051 Leituras lá fora 

Desculpem-me a tradução domingueira, mas não quis deixar de partilhar convosco esta perspectiva tão longínqua da nossa realidade nacional.

We don’t need no education!

Uma sala de aulas anónima algures numa escola da capital. É o dia de atendimento aos encarregados de educação, e uma senhora de uns quarenta anos discute com um professor sobre o absentismo e os resultados desastrosos do seu rebento. Quando é informada que este último falta regularmente às aulas, responde: "É o vosso papel ensinar o meu filho a respeitar a disciplina!". Mais tarde, confiará a um outro professor que é devido ao corpo docente ser demasiado jovem que o seu filho não se sente compelido a testemunhar-lhe qualquer respeito. Antes de explicar o mais seriamente possível que, se este bravo rapaz chega sistematicamente duas ou três horas atrasado de manhã, é porque passa demasiado tempo na casa de banho a pentear-se... A anedota presta-se à gargalhada, mas ela apenas representa na perfeição o estado de espírito de numerosos pais dos alunos de hoje em dia. Longe de apoiar o esforço pedagógico dos professores, os pais empreendem frequentemente um trabalho de sapa, minando as frágeis fundações que a escola tenta erigir. Perante tal atitude, como surpreender-se da taxa de insucesso crescente no ensino superior?

Hoje, ninguém terá a veleidade de contestar que o ensino secundário enveredou por um mau caminho. Para saber como sair dele, importa não somente elaborar a lista das incoerências que tornam o sistema actual tão ineficaz, mas também procurar as vantagens sobre as quais apoiar-se para construir um futuro que devolva enfim à escola o papel que está destinada a desempenhar: formar espíritos jovens, insuflar-lhes a alegria da aprendizagem e da descoberta, aperfeiçoar o seu sentido cívico e ajudá-los a descobrir o que será o seu futuro ofício. É a esta análise que serão consagradas as próximas crónicas "ensino" deste pequeno cantinho da teia.

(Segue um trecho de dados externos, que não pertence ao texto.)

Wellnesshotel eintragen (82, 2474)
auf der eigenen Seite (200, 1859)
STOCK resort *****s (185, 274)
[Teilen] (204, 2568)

Mas antes de nos interessarmos pelo sistema propriamente dito, parece-me primordial insistir no papel crucial que desempenham os pais no actual sistema educativo, porque os professores mais motivados e os sistemas pedagógicos mais elaborados nada poderão alterar se o apoio parental faltar. Quando o trabalho dos professores é criticado sistematicamente pelos pais, quando as decisões de um conselho de turma são objecto de recurso, quando por último se delega nos professores responsabilidades parentais como, por exemplo, a de ensinar às crianças a respeitar as regras do saber-viver mais elementar e a assumir as consequências do seu comportamento quando transgridem as regras em vigor no estabelecimento de ensino, é impossível ao professor assegurar a sua missão principal, que é ensinar. Em vez disso, ele vê-se no papel particularmente incómodo de pai de substituição, ou, mais exactamente, de figura de autoridade. Devido aos pais já não saberem dizer "não" à sua progenitura, é ao professor, bem contra a sua vontade, que cabe assumir esta nova responsabilidade, apenas porque, de outra forma, é impossível criar um clima propício à aprendizagem na sala de aula. Consequência lógica deste novo esforço, a quantidade de matéria abordada diminui, e torna-se impossível consagrar a cada capítulo o tempo necessário para que o conteúdo seja realmente assimilado e integrado pelos alunos. Esta superficialidade, que satisfaz os inspectores embalados pela ilusão de que "o programa foi dado", tem naturalmente consequências desastrosas: os estudantes continuam desprovidos de toda e qualquer bagagem intelectual, e não é raro - vivo-o cada ano com uma admiração renovada - encontrar alunos incapazes, no sexto ano do ensino profissional, de proceder a uma simples "regra dos três". E não me venham dizer que aquilo não lhes servirá no seu futuro trabalho! O ensino profissional pode - e deveria - formar os trabalhadores qualificados de que a nossa economia tem uma falta brutal. O termo "qualificado" fala por si mesmo: trata-se de formar trabalhadores autónomos, em pleno domínio da sua especialidade, capazes de tomar iniciativas e de se distinguir assim do simples operário.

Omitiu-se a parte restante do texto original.